- Born: 6 March 1940 Mandvi, Kutch State, British India
- Died: 11 July 2020 (aged 80) Vadodara, Gujarat, India
- Known for: Ceramics, pottery
- Spouse: Jyoti Bhatt

= Jyotsna Bhatt =

Indian ceramicist and potter (1940–2020)

Jyotsna Jyoti Bhatt (6 March 1940 – 11 July 2020) was an Indian ceramist and potter. She first studied at and then for forty years taught at the Maharaja Sayajirao University of Baroda.

==Biography==
Jyotsna Bhatt was born on 6 March 1940 in Mandvi, Kutch State (now Kutch, Gujarat). She studied at the Sir J. J. School of Art in Bombay (now Mumbai) for a year. Later she joined the Maharaja Sayajirao University of Baroda in 1958 to study sculpture under Sankho Chaudhuri. She became interested in ceramics there.
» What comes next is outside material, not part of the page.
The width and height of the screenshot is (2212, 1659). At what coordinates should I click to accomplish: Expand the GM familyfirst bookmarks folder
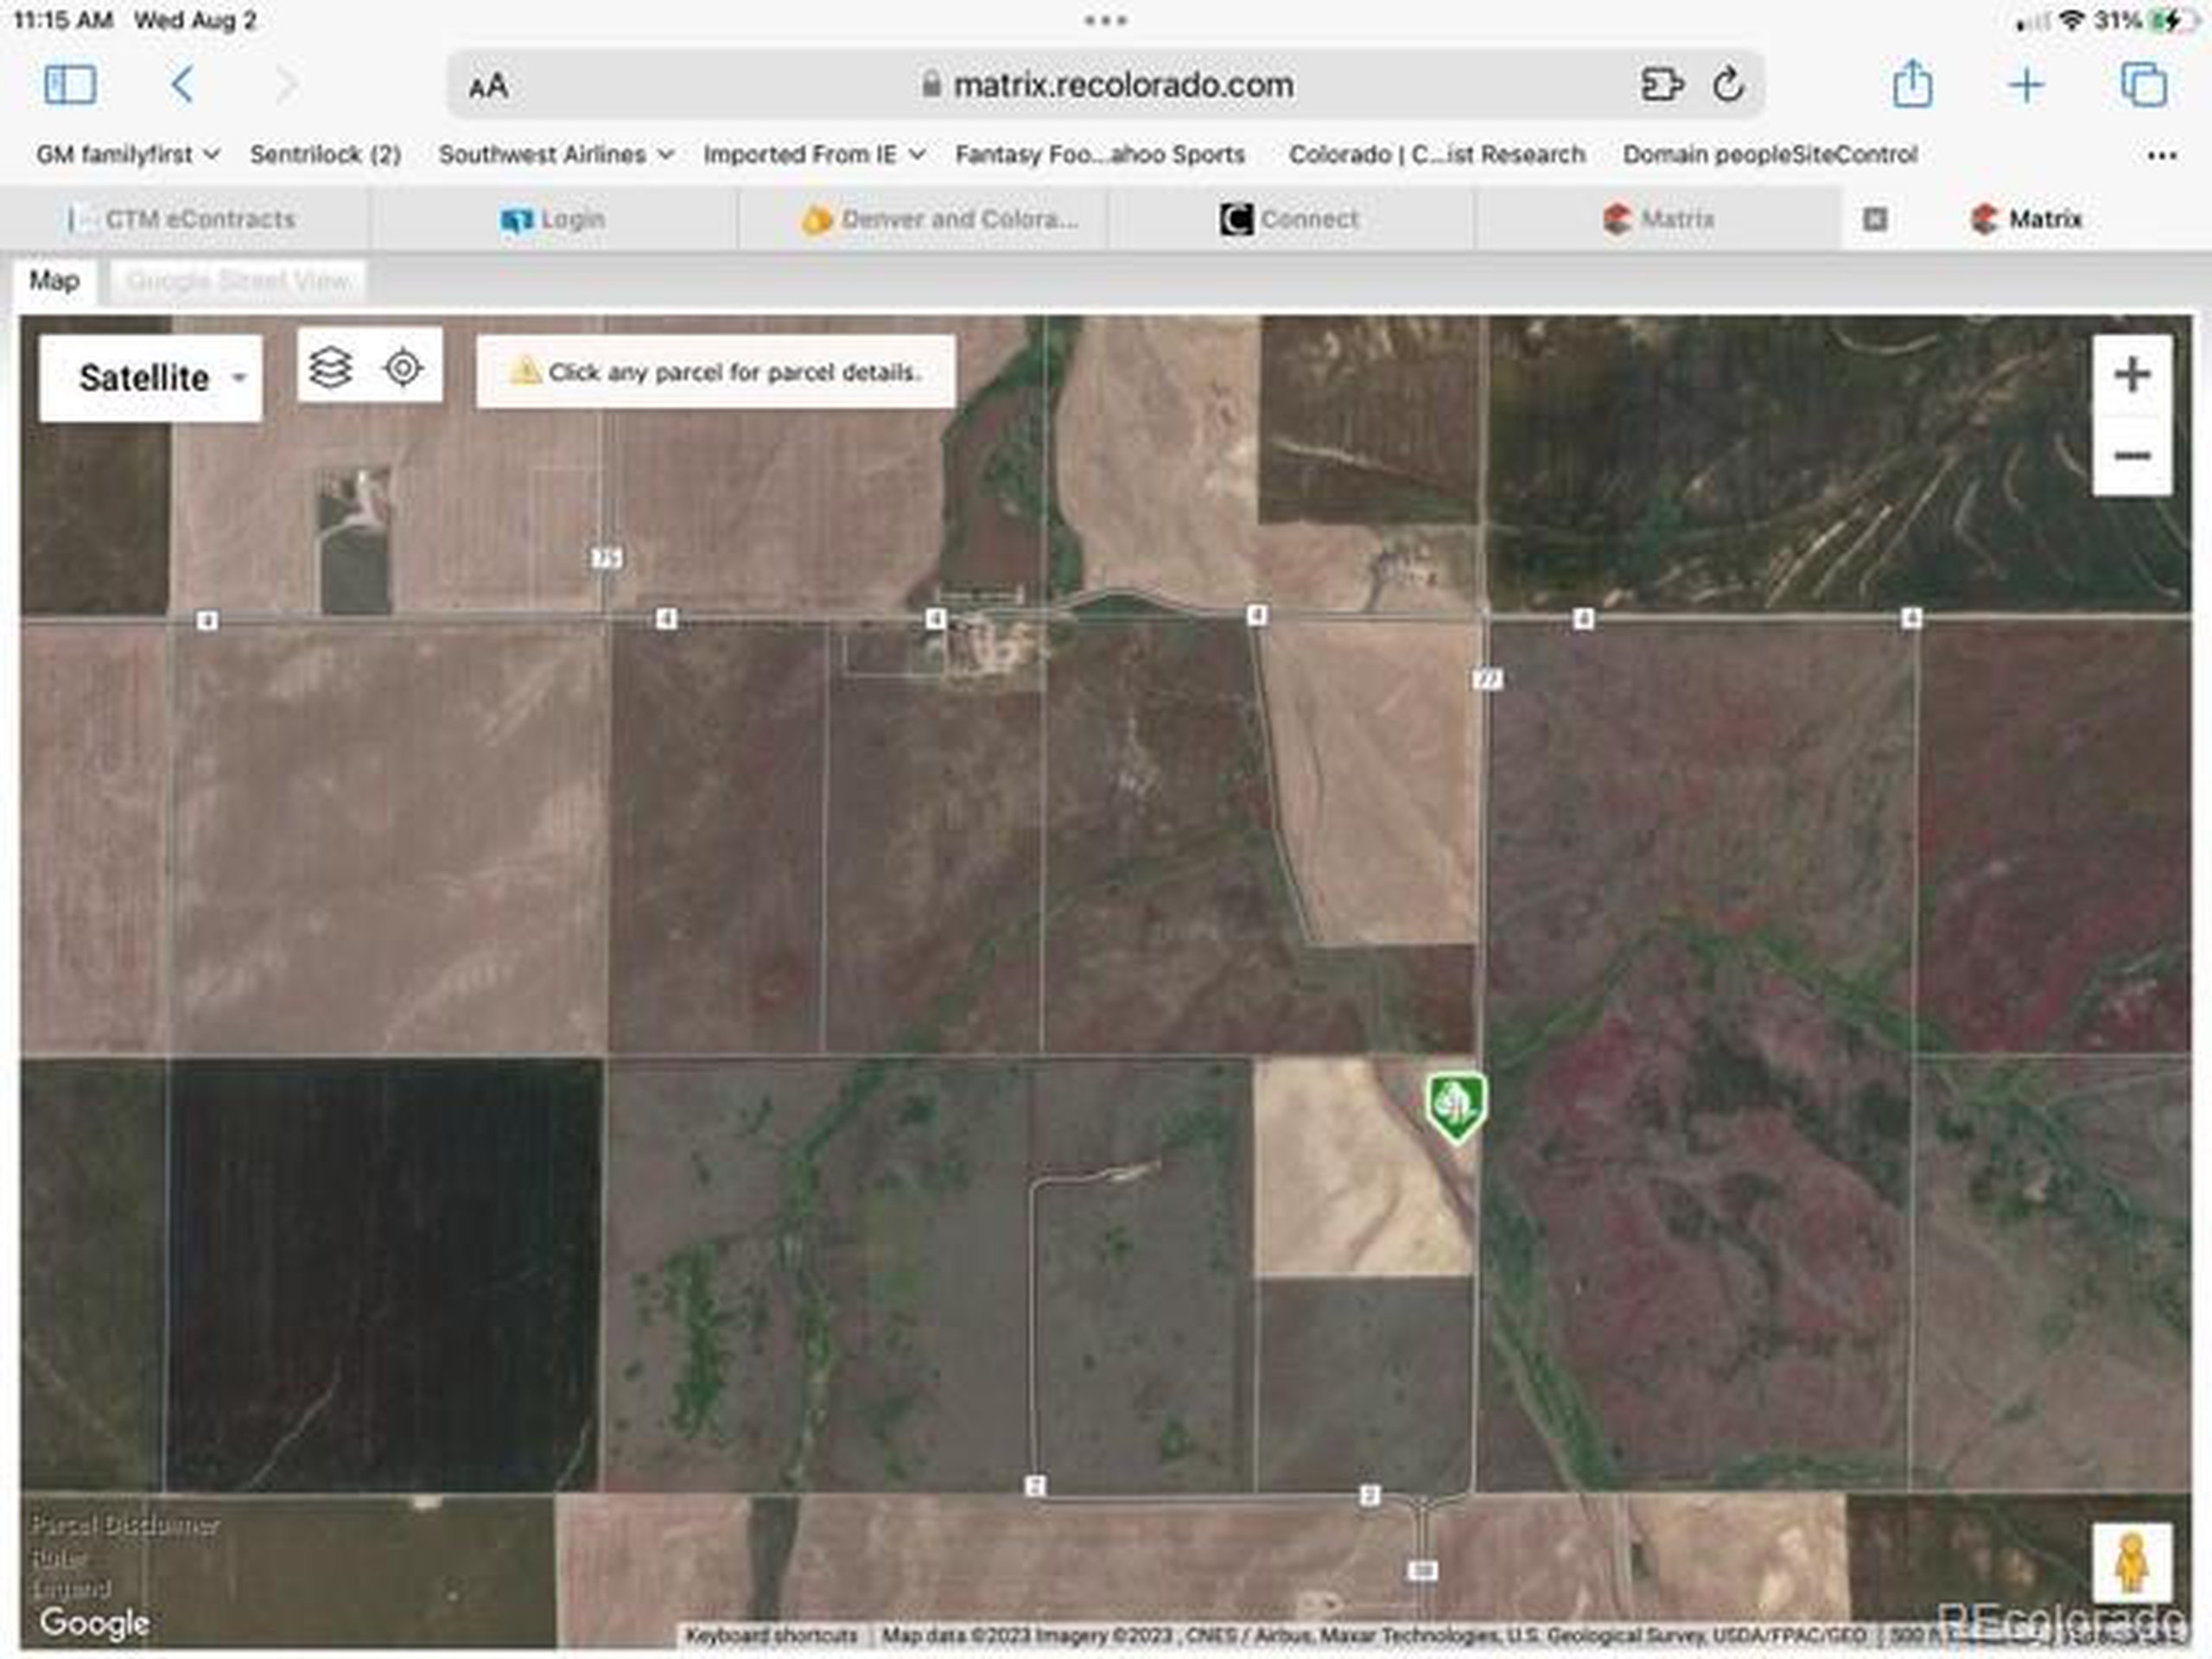click(x=127, y=154)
She studied ceramics under Jolyon Hofsted at the Brooklyn Museum Art School in the borough of Brooklyn in New York City in the United States during the mid 1960s. She returned to India and settled in Baroda (now Vadodara). In 1972, she joined the Department of Sculpture's ceramic studio in the Faculty of Fine Arts, Maharaja Sayajirao University of Baroda as a professor. She worked there for 40 years and retired as the Head of the Department of Ceramics in 2002.

Jyotsna Bhatt died on 11 July 2020, two days after suffering a stroke. She was cremated at Vadi Wadi crematorium in Baroda.

==Style==
Bhatt's works are collected across the world. During her long career she experimented with both stoneware and terracotta. In her ceramic work, she preferred matte and satin matte glazes in combination with teal blue to moss green and other earth tones. She frequently used alkaline earths, amorphous moulds and various minerals merging modern and traditional styles in her works. Her works reflected her interest in nature. Her numerous works depict cats, dogs, birds, lotus buds, toys and platters.

== Personal life ==
Jyotsna Bhatt met Jyoti Bhatt, a painter, during her college years and they married later. They lived in Vadodara. They had a daughter, Jaii.